Можно почти осязать некую колючесть, неприступность веберновских построений — в этом чувственный аспект его бескомпромиссной интегральности. Кто сам исполнял сочинения Веберна, способен по-настоящему оценить это качество. Если подойти к его музыке непредвзято, как и ко всякой другой, и разучивать ее именно так, — она отшатывается, пугаясь слуха и рук, и не дает непосредственно воплотить себя; ее нужно играть, погружая в свойственную ей атмосферу тишины, которую Шёнберг вызвал к жизни словами: “Пусть прозвучит нам эта тишина”; в противном случае муза Веберна накажет поспешного исполнителя оскорбительной абсурдностью или вообще ускользнет от него.

Исключительная сложность исполнения Веберна, абсолютно непропорциональная простоте многих его пьес, объясняется необходимостью решить следующую задачу: перевести в совершенно точные требования интерпретации разрыв между исполнителем и произведением. В эпоху мнимо точной, позитивистски буквалистской интепретации отмирает способность трактовки, вызревшая вместе с большой романтической музыкой: произведения Веберна воскрешают ее к жизни уже простым фактом своего существования. Необычайная свобода, даже наикратчайшему отрезку мелодической линии придававшая неожиданную естественность и ясность, эта свобода, вероятно, послушно отражала его глубокое отвращение ко всякому буквализму в музыке. Только плоская, двумерная музыкальность попрекнет веберновскую манеру исполнения своей музыки произволом. Неподатливая колючесть, требовательность его музыки, каждого ее момента, не уступающая и не подчиняющаяся ничему общему, никакой коммуникативности, абсолютная неповторимость любого его построения, скорее всего, воспрепятствуют прослушиванию многих его произведений непосредственно друг за другом, подряд, что вполне допускают почти все композиторы; каждое произведение как интенсивная тотальность хочет быть одним на целом свете, оно несовместимо с существованием ближнего своего. Концерт из произведений Ве-

196

берна был бы настоящим конгрессом отшельников. Тотальность всего частного, специального категорически ограждает музыканта-специалиста Веберна от всего манерного, частного, узкоспециального, стороннего, побочного.

> [ЗАПИСАННЫЕ ДАННЫЕ]
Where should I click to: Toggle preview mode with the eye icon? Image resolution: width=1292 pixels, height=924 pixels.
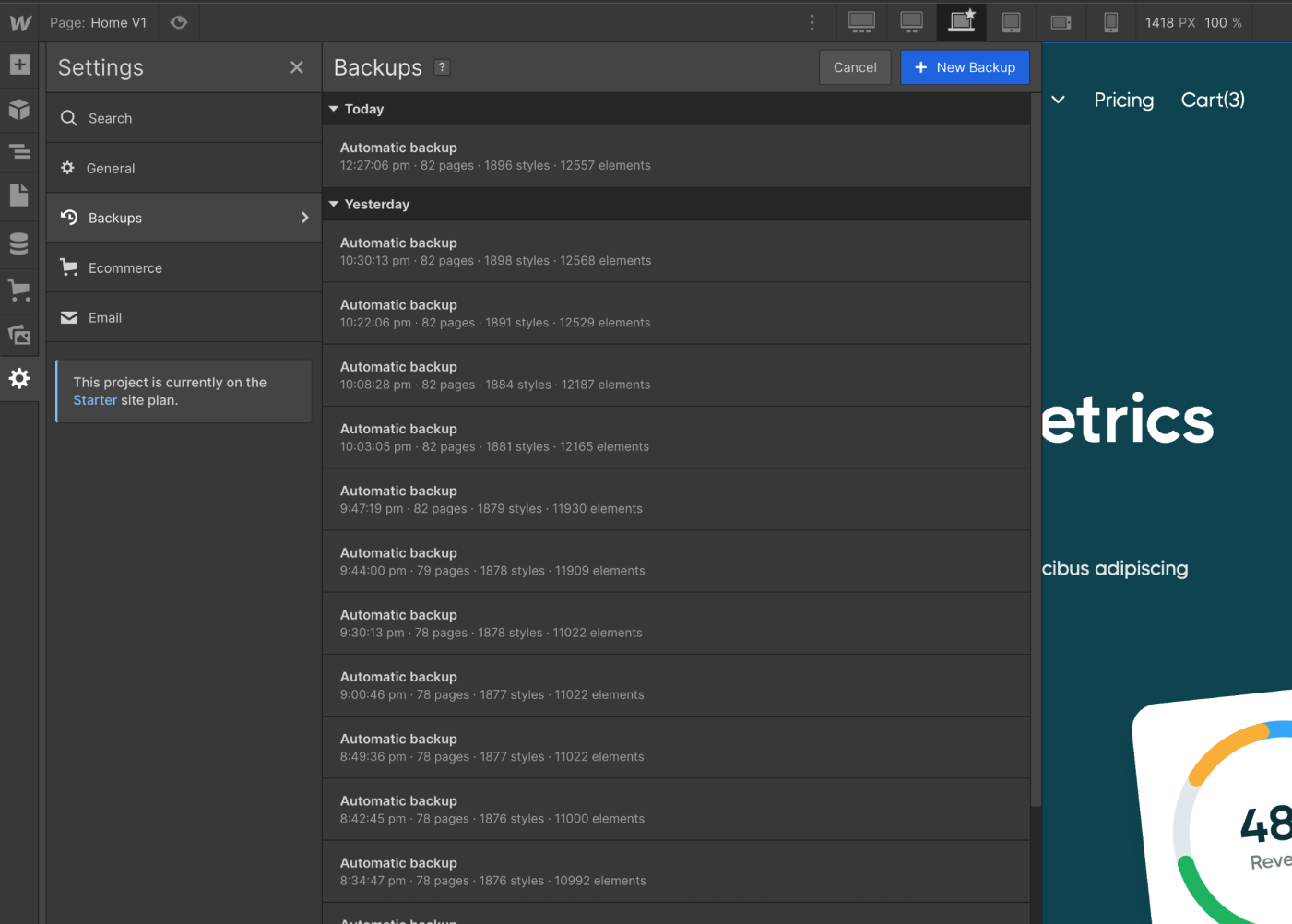[x=179, y=22]
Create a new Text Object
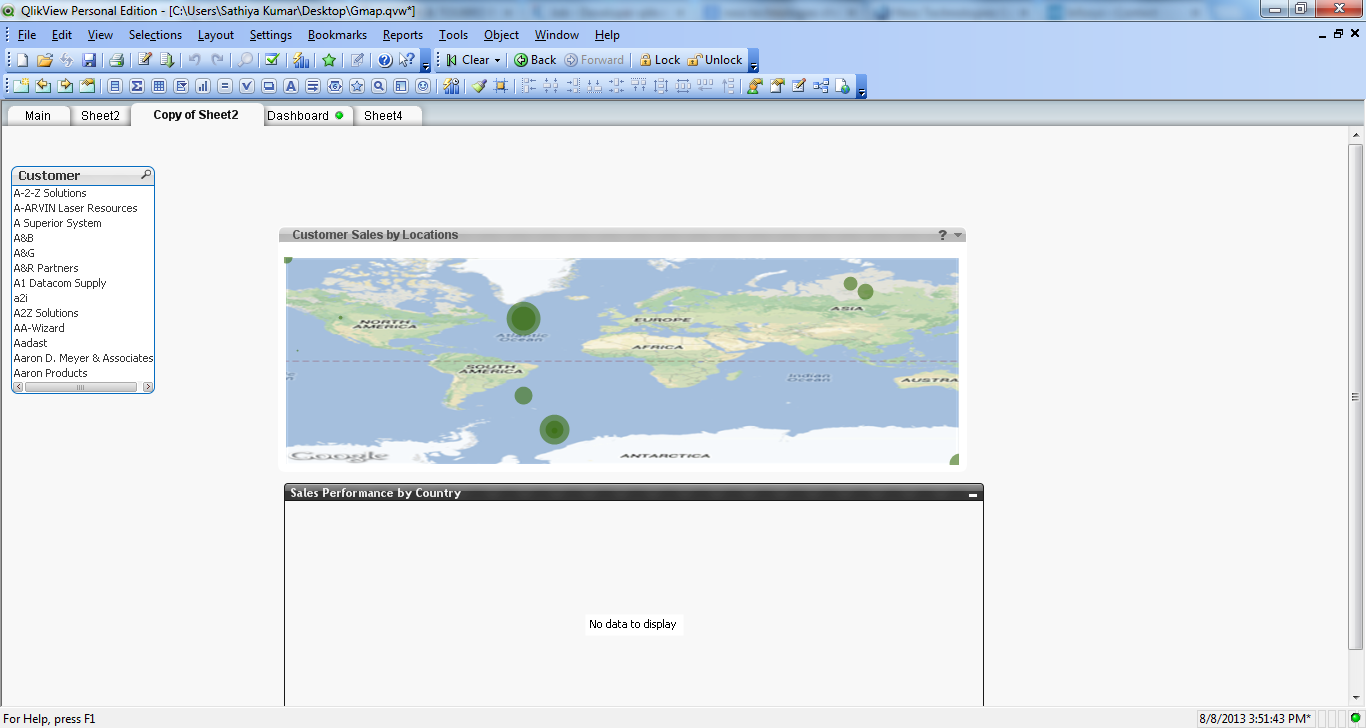 tap(291, 86)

> [ЗАДАНИЯ]
1. Почему, по тексту о музыке Веберна, многие его произведения вряд ли получится слушать подряд, одно за другим? Ответьте в одном–трех предложениях.
2. Перескажите короче абзац текста о музыке Веберна, начинающийся словами «Можно почти осязать», сохранив его главные факты.
3. Продолжите текст о музыке Веберна, начав сразу после его последнего предложения.

> [ОТВЕТЫ ПО ПОРЯДКУ]
1. Его музыка колючая и требовательная в каждом своем моменте. Она не подчиняется ничему общему, и каждое ее построение абсолютно неповторимо. Каждое произведение как интенсивная тотальность хочет быть единственным на свете и несовместимо с соседством других.

2. Построения Веберна ощущаются колючими и неприступными: так чувственно проявляется их бескомпромиссная цельность. Лучше всего это понимают те, кто сам их исполнял. Если разучивать эту музыку как любую другую, она не дается в руки. Играть ее нужно, погружая в свойственную ей атмосферу тишины, о которой Шёнберг сказал: «Пусть прозвучит нам эта тишина». Иначе исполнение станет нелепым, или музыка вовсе ускользнет от исполнителя.

3.
В Пьесах для квартета зримо совершается переход Веберна в специфическую для него область: четвертая пьеса — это уже настоящая миниатюра. Но еще вздымаются дуги мелодических линий, прежде всего во второй и в последней пьесах; слушая их, задерживаешь дыхание, мелодии еще не переработаны в короткие фразы или отдельные звуки.

Веберн говорил, что Пьесы для квартета ор. 5 (предположительно и Багатели, ор. 9) выбраны из большого числа подобных построений. Учитывая значение Веберна для современного музыкального сознания, нужно считать первостепенным долгом обнаружение этих неопубликованных вещей и их издание.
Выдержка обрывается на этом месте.